§ **Task brief**
From the forum thread below about a man repeatedly fired from jobs, return word for word the part that opens with the words containing "I had a husband" and closes with "job and stability.".
======== Document segment ========
Anonymous wrote:
Anonymous wrote:
So we're still missing why he's getting fired though. The bolded makes it seem like maybe he has no ability (or desire) to hold his tongue in situations which others would see as necessary to do so to remain professional. Like he thinks he knows more or is better than his employer. Obviously he can GET a job, so he's not a total idiot, but being fired multiple times is insane. In terms of your relationship, this would be more of a deal breaker in my eyes in the sense that he has little to no self-awareness and tends to shirk responsibility for things that are obviously within his control. That's a massive problem if you want an equal partner and a healthy relationship in which you can each own your mistakes and compromise.
Fired for cause, multiple times. He gets warnings and fails to shape up in response as far as I understand. I don't know about lack of respect for authority. He for sure lacks self awareness and insight into the problem, which I find mindboggling. He has NEVER tried to figure out why this continues to be a problem.
I had a husband like this once. He had a job when we were dating. He didn't last long as a husband. Now I have a husband who just retired from his career and already has another job. I prefer men who aren't afraid to work, because I'm certainly not afraid to.
I am mildly successful, but this is where I'm stand. I can not respect a man who does not have a career as I have worked hard for my great job and stability.
======== Information supplied ========
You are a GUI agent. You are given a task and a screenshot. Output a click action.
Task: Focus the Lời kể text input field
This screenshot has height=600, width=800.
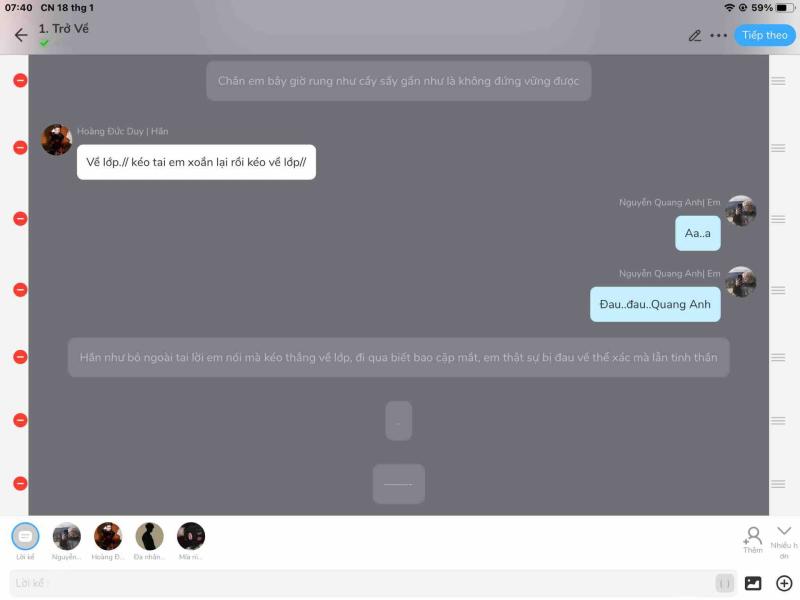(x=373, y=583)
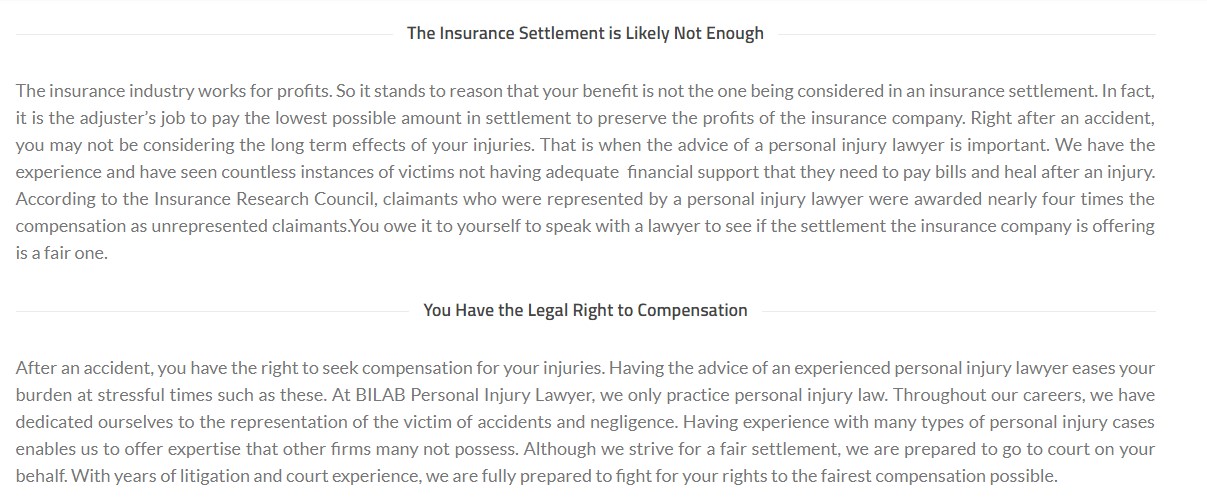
========
======== Information supplied ========
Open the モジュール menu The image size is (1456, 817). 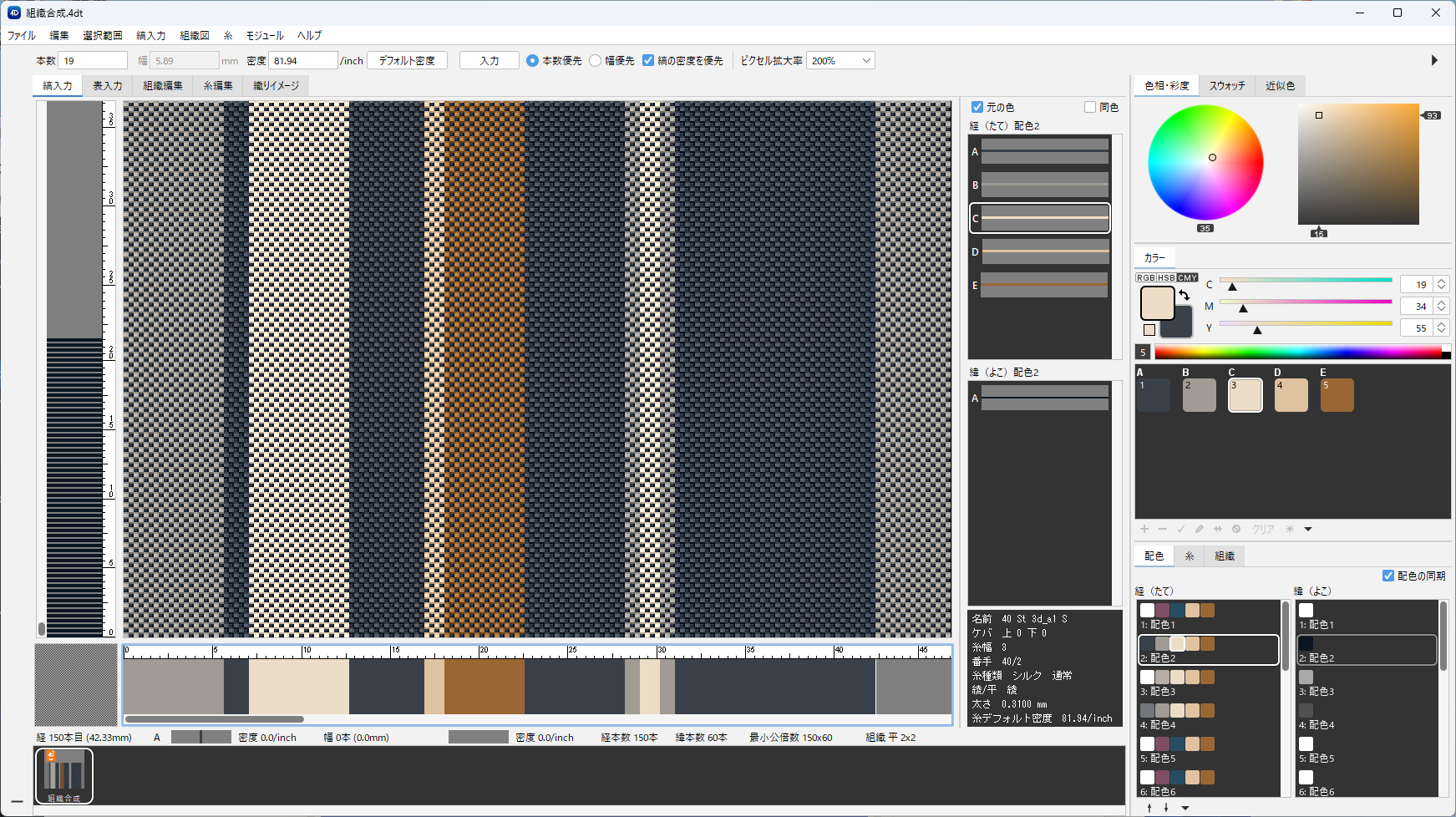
========
§ **Response**
I had a husband like this once. He had a job when we were dating. He didn't last long as a husband. Now I have a husband who just retired from his career and already has another job. I prefer men who aren't afraid to work, because I'm certainly not afraid to.
I am mildly successful, but this is where I'm stand. I can not respect a man who does not have a career as I have worked hard for my great job and stability.